▶ **STATED GOAL A**: Name the four picture book adaptations that the DVD review below says are included on the DVD.
▶ **STATED GOAL B**: Carry on the DVD review below from the point where it stops.

Four picture book adaptations are included on the DVD with 15 awards between them. March On! is written by King’s sister, Christine King Farris, and focuses tightly upon King’s unforgettable “I Have a Dream” speech. Martin’s Big Words places the passionate defender of equal rights in the larger setting of the civil rights movement and draws more of his childhood upbringing into his adult character. Rosa shares the story of Rosa Parks, the bus incident, and the ensuing protests in a warmly personal way that children can relate to. Henry’s Freedom Box is the tremendously sad, and equally jubilant story of Henry Box Brown and his unusual escape to freedom.

Overall the Christian background of many influential figures in the civil rights movement is prominently mentioned throughout the DVD. I truly appreciated this accurate depiction of the faith and motivation for these individuals, free from secular re-writing. The shorts are also often accompanied by moving gospel singing in the background as appropriate.

Unlike some of the other installments in the Scholastic Storybook Treasures read-along DVD series, March On! consists of modern storybook adaptations, all hailing from within the last decade. Like the other DVDs in the collection, March On! includes optional English read-along subtitles which are highlighted as each word is read by the narrator.

The shorts are uniformly composed of panning across, zooming in on, layering, and moving the original illustrations work with no animation (some minor exceptions). The title short March On! also includes black and white photographs from the civil rights protests of 1963 and Martin Luther King Jr.’s speech preparations and presentations, just as Rosa shares archival photographs.

▶ **DATASET**:
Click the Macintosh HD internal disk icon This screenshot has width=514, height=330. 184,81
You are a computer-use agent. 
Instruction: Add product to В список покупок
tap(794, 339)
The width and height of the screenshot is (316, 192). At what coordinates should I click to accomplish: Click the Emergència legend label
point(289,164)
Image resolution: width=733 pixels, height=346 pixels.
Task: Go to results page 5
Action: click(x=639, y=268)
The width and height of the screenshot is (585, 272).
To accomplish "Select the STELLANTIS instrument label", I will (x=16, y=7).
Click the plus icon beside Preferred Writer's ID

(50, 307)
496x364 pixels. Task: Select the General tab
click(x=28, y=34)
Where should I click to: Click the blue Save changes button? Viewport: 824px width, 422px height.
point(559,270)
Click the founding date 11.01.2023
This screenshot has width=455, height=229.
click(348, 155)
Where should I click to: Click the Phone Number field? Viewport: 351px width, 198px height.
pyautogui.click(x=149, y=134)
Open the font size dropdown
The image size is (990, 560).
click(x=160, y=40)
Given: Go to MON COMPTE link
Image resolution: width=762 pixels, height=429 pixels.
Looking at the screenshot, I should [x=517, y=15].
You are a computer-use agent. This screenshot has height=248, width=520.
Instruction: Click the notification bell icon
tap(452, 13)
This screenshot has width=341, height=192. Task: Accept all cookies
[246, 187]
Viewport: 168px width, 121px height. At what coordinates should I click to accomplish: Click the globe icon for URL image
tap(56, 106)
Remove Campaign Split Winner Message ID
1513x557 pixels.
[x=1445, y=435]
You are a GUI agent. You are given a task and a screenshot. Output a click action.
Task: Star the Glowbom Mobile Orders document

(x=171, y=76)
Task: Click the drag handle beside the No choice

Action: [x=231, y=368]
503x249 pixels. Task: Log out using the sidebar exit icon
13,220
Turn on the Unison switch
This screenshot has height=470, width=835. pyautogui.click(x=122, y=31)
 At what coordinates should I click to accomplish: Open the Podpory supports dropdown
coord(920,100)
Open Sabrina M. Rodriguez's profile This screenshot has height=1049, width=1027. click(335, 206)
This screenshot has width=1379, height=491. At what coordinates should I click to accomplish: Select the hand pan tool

▶ **WRITTEN RESPONSE A**:
March On!
Martin's Big Words
Rosa
Henry's Freedom Box

▶ **WRITTEN RESPONSE B**:
Running approximately 69 minutes in length, the DVD also features two wonderful extra features, interviews with Martin Luther King Jr.’s sister, the author of March On! and Ellen Levine, the author of Henry’s Freedom Box.

Selling for approximately $15.00, March On! The Day My Brother Martin Changed the World is an affordable choice for parents and educators. An excellent range of high-quality picture books dealing with the quest for equal rights for people of all colors is provided for the cost of a single picture book, and the production quality is excellent. This DVD can easily be used for supplemental teaching or introductions to Martin Luther King Jr. Day and Black History Month.

It is easy for our young children to take the lack of segregation and abundance of freedom in our society for granted. I doubt any of us can argue that we’ve fully arrived, but still, my young children have had a difficult time wrapping their heads around concepts such as slavery, segregation, and racial discrimination. Forays into a history not long past can ensure that we don’t forget the legacy begun by the works of courage of African Americans such as those we meet on this DVD.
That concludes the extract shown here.